RECORDS SUPPLIED Block Start
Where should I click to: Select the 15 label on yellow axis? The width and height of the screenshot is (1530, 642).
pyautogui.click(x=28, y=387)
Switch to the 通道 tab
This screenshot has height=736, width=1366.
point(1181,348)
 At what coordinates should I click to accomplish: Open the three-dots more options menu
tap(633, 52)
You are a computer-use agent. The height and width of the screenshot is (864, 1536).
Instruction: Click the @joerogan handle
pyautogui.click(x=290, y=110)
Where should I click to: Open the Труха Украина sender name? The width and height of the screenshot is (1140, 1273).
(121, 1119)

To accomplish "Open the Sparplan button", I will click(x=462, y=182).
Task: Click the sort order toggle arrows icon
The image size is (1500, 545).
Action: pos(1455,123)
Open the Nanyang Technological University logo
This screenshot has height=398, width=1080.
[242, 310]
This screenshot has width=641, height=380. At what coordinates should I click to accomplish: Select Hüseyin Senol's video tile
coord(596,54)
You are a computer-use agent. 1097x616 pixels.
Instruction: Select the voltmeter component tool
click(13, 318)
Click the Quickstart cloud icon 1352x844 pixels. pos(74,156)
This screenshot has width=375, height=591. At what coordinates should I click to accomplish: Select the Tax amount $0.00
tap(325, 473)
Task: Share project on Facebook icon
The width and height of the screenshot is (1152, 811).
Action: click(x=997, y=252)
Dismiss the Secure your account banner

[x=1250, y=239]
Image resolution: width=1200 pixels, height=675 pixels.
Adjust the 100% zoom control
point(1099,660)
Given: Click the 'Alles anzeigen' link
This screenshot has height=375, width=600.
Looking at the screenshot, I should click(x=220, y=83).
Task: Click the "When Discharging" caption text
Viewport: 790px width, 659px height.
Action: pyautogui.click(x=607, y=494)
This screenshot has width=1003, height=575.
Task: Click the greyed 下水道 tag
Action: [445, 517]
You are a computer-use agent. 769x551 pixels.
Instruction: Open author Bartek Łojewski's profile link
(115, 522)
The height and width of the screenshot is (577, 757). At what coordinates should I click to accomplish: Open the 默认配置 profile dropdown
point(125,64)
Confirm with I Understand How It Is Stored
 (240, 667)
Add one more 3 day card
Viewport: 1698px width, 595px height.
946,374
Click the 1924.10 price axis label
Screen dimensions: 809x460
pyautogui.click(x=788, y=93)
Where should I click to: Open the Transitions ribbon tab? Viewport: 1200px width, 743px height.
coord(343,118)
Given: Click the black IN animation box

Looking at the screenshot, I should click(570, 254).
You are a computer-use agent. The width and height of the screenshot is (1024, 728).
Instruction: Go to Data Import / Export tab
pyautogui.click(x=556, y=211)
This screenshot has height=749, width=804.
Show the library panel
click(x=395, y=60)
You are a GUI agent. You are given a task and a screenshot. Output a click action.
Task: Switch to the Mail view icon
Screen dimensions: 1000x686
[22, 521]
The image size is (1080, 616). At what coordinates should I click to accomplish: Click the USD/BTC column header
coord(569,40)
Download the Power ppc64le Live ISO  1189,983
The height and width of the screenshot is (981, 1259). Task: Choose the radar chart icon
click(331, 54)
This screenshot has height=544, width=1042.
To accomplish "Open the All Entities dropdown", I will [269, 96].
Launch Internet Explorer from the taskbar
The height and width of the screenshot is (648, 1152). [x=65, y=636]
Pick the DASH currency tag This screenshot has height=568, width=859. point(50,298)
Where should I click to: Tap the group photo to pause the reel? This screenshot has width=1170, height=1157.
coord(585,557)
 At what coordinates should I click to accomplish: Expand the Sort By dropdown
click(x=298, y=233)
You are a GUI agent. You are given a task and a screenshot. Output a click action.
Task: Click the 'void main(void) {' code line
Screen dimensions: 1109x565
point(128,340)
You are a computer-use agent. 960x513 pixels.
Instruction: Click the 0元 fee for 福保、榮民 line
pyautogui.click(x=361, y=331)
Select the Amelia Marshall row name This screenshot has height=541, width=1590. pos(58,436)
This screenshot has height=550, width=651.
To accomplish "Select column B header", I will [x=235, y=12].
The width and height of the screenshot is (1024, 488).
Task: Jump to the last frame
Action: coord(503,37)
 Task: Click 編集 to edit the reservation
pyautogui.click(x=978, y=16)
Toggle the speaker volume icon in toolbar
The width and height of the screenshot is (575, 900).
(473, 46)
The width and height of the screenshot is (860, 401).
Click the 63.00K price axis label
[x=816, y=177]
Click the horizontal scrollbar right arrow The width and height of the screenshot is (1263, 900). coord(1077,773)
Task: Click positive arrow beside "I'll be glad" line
RECORDS SUPPLIED Block End
- [BRIEF]
Find the word "agent" in the listing and copy each line that contains it.

- [EXERCISE RESULT]
You are a computer-use agent. The height and width of the screenshot is (864, 1536).
You are a computer-use agent. 1097x616 pixels.
You are a computer-use agent. 769x551 pixels.
You are a computer-use agent. The width and height of the screenshot is (1024, 728).
You are a GUI agent. You are given a task and a screenshot. Output a click action.
You are a GUI agent. You are given a task and a screenshot. Output a click action.
You are a computer-use agent. 960x513 pixels.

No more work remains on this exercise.